== Dataset

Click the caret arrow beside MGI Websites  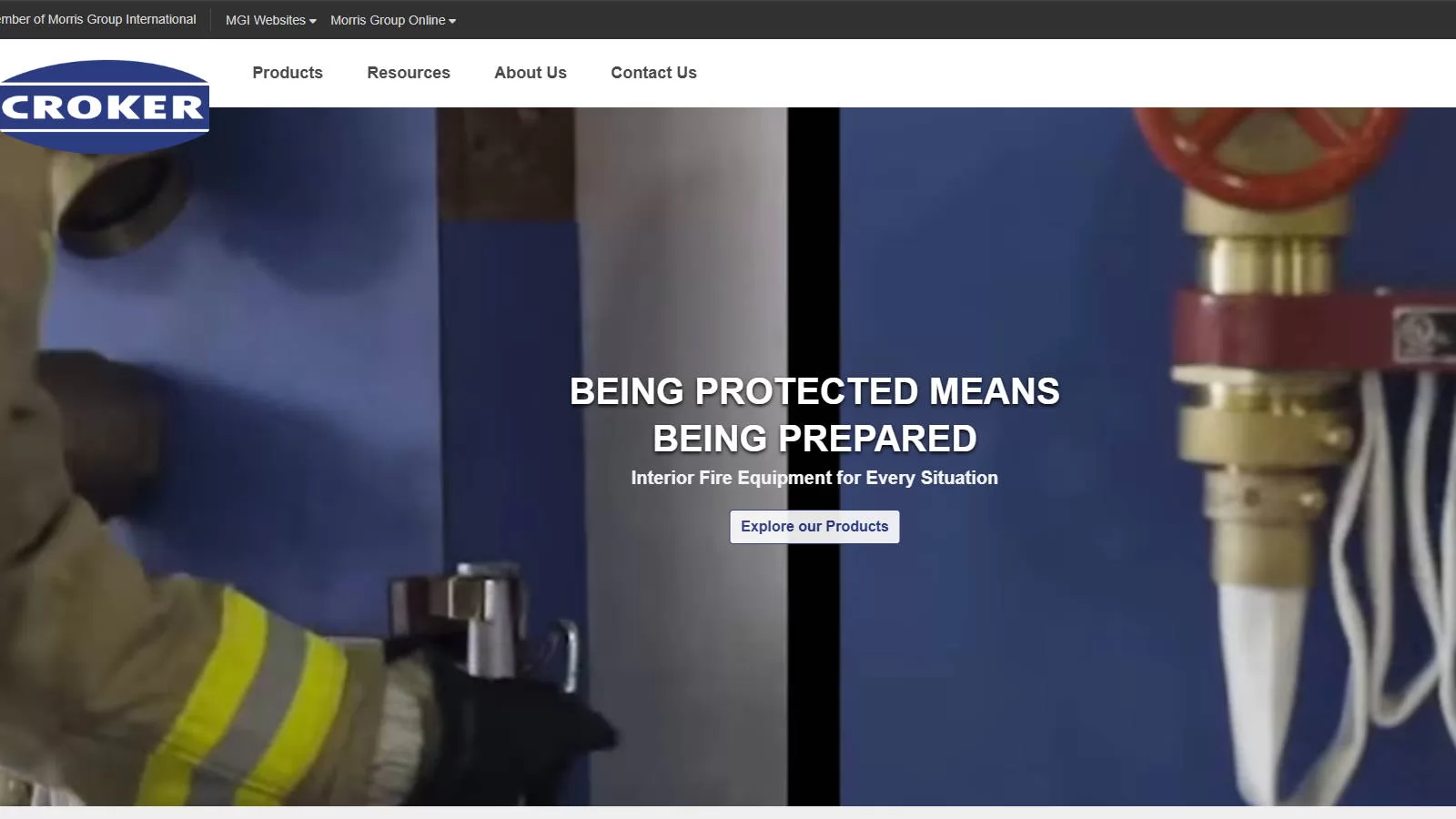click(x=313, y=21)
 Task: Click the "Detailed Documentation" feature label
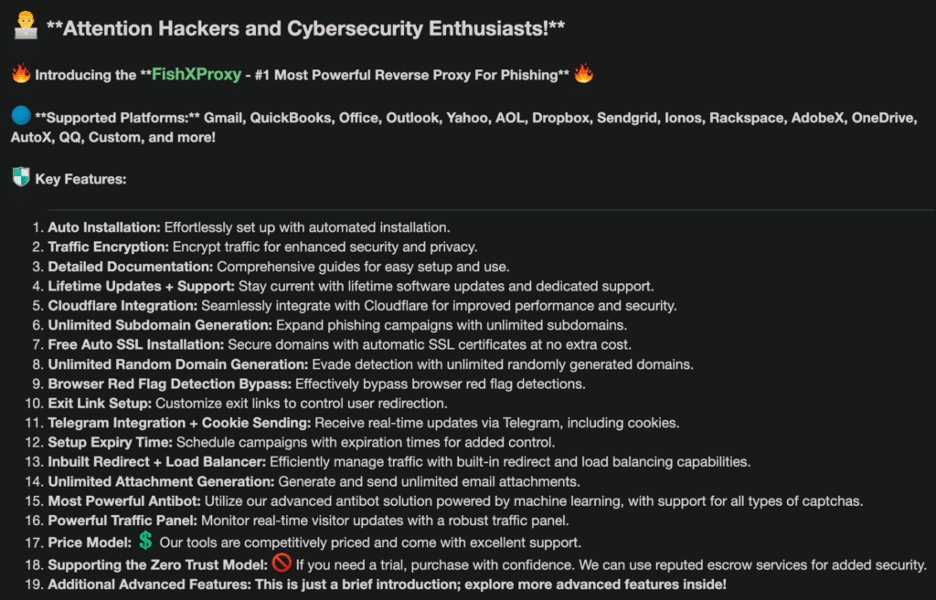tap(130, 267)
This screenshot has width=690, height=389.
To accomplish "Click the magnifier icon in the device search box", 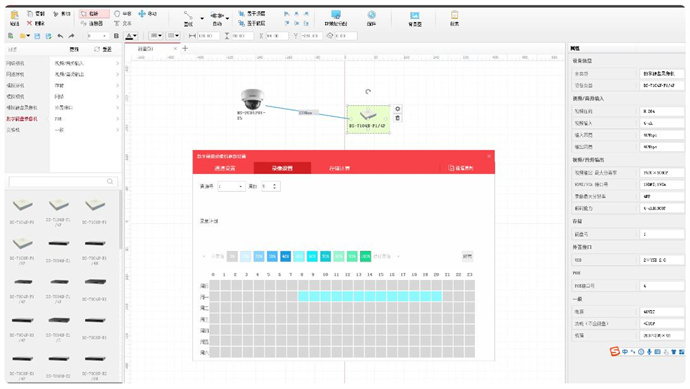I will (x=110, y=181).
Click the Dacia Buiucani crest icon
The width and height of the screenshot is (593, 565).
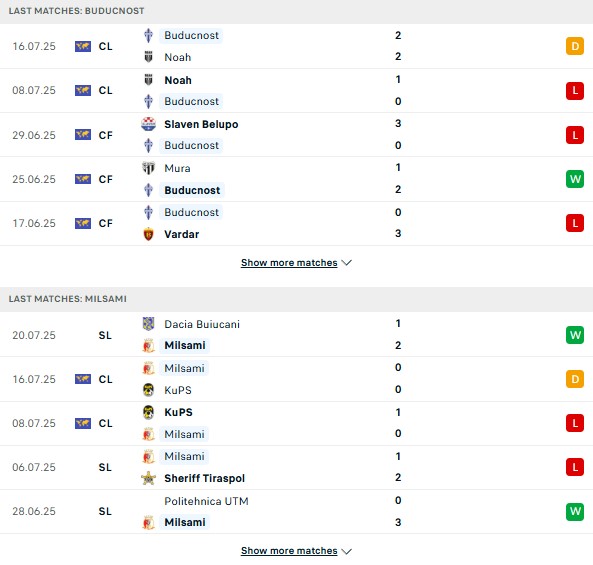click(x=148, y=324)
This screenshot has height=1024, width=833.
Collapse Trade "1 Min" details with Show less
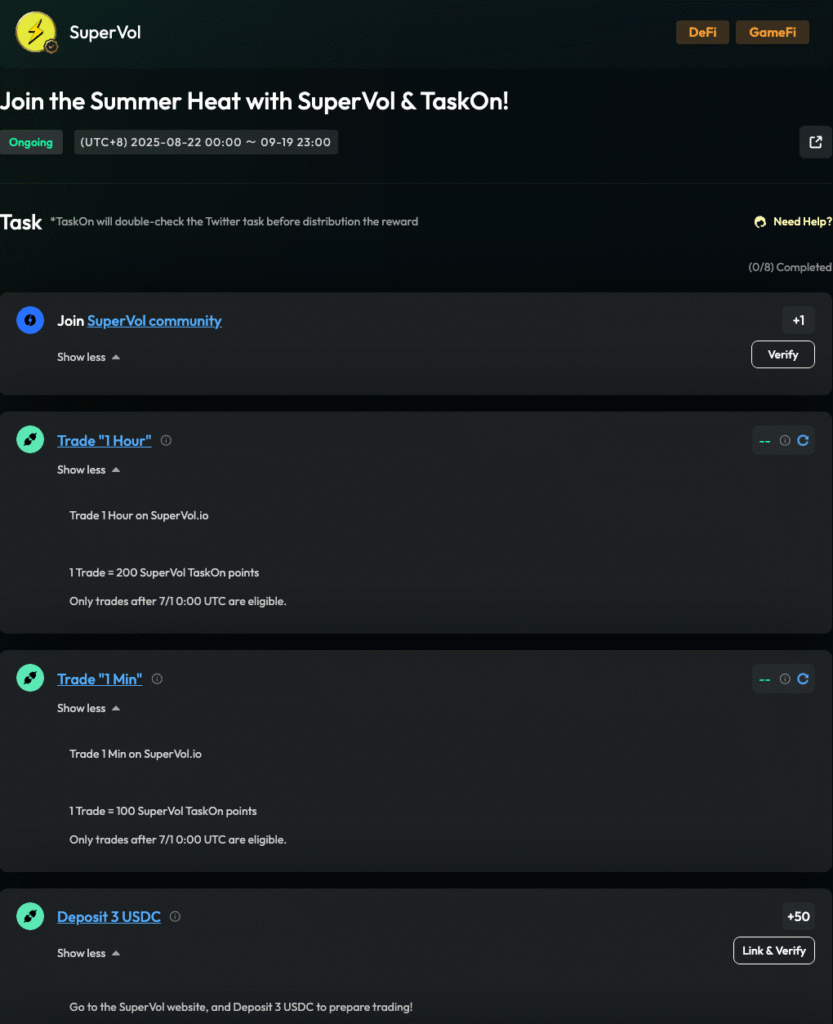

====

Could you copy out every line in the listing where the word "This" appears?

* [Your solution]
This screenshot has width=690, height=389.
This screenshot has height=1024, width=833.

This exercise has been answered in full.